Dans le monde clos du village roumain, les siècles et les saisons passent, ponctués par le rythme des pratiques de la magie et du chamanisme. Au-delà du « hotar », de la frontière magique qui sépare les habitants du reste de l’univers, nombre d’esprits maléfiques rôdent dans la nuit. Parmi eux, apparaît quelquefois la figure tellement crainte du strigoï, du vampire-chaman. De nos jours en Occident, des légendes floues, répandues par les médias, circulent sur le compte des vampires. Mais les véritables légendes et traditions transylvaines ou, plus généralement, roumaines, sont autrement plus profondes, plus étranges et plus inquiétantes. Ce livre est le premier au monde à analyser le chamanisme vampirique, si l’on excepte un ouvrage publié en roumain en 1914. Magie, sorts, exorcismes, cet ouvrage s’efforce de donner une image du combat éternel entre la vie et la non-vie, tel qu’il est perçu à travers la magie et les pratiques traditionnelles du village roumain.

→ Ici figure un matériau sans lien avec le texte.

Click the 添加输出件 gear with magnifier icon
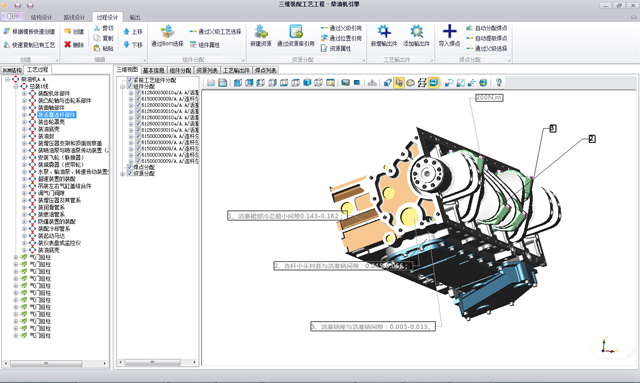 (416, 31)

Dans cet essai daté de 1981, Adrien Cremene revient sur les origines du vampire tel que nous le connaissons aujourd’hui. L’auteur part du personnage de Vlad Dracula, dont il dresse un historique succinct, s’achevant sur l’idée que Dracula n’a, pour le peuple roumain, jamais été un vampire. Cette introduction va amener Cremene a dresser une typologie exhaustive du vampire tel quel décrit par le folklore roumain, détaillant notamment les différents sous-groupes de vampires, aussi appelés strigoï (moroï, pryccolitchs et vîrcolacs), mettant également en avant la distinction entre les strigoï vivants et les strigoï morts. L’ensemble est ponctué par de nombreux extraits de légendes et autres récits, et s’achève sur ces mêmes récits, ainsi que sur une liste de quelques formules d’exorcisme utilisés pour venir à bout des strigoï.

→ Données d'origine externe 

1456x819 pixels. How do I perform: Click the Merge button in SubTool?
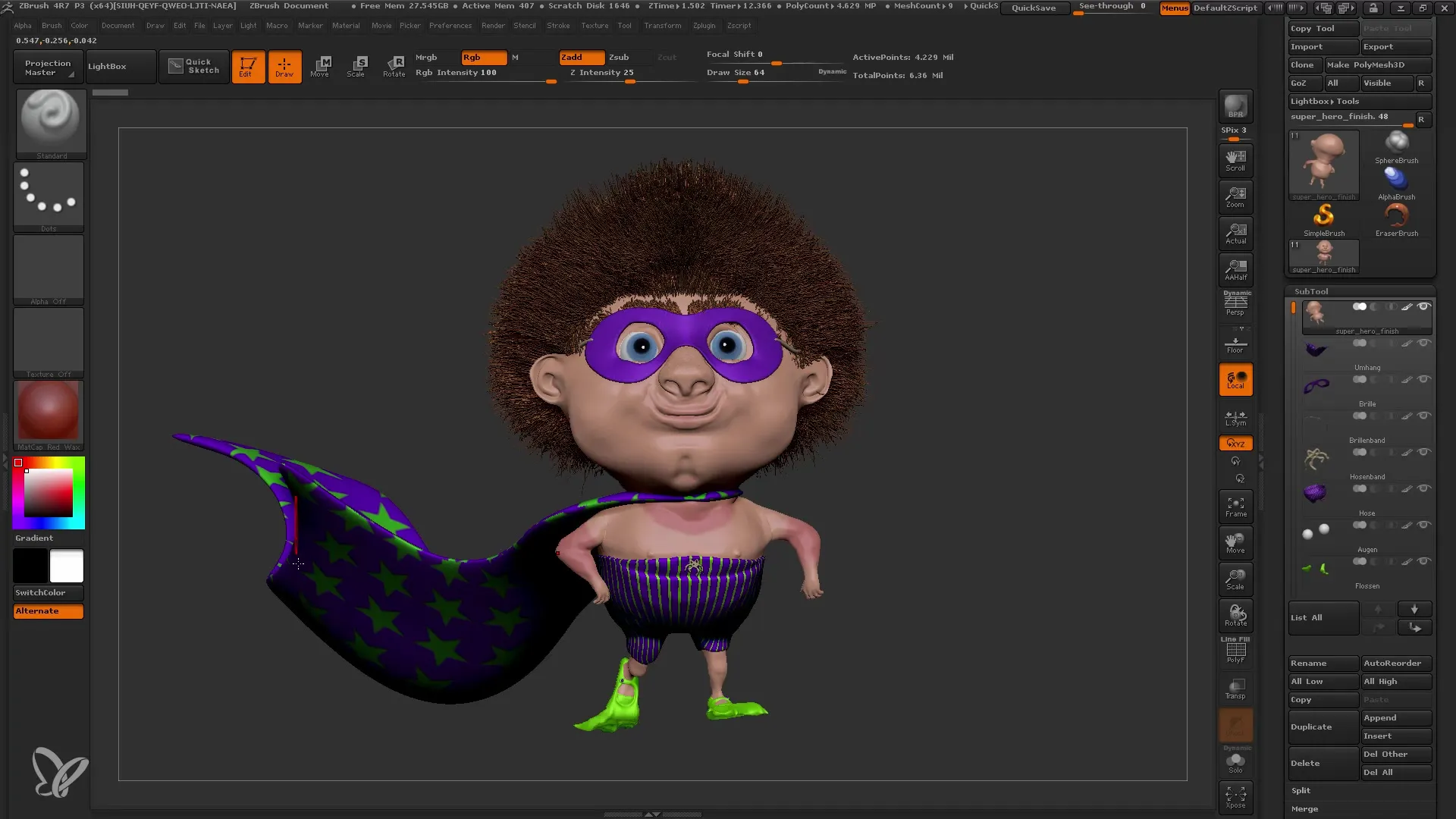click(x=1305, y=808)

Pour qui s’intéresse aux vampires, cet ouvrage est à n’en pas douter un immanquable. Loin du comte popularisé pour le cinéma ou des bêtes assoiffées de Je suis une légende, le vampire roumain apparaît comme un personnage aux multiples facettes, lié de près à la sorcellerie et au chamanisme. Certains disposent ainsi de la faculté de se transformer en loup ou en chien, et les strigoï vivants sont par ailleurs craints pour leur habitude à voler la manne (on nomme ainsi l’essence de ce qui fait a richesse du blé ou du lait). Cremene met également en avant les trois étapes de la vie du strigoï, étapes au cours desquelles ses pratiques changent.
En bref, pour tout amateur de folklore, cet ouvrage permet de revenir aux sources du mythe. Un très bon complément au livre plus sociologique de Ioanna Andreesco.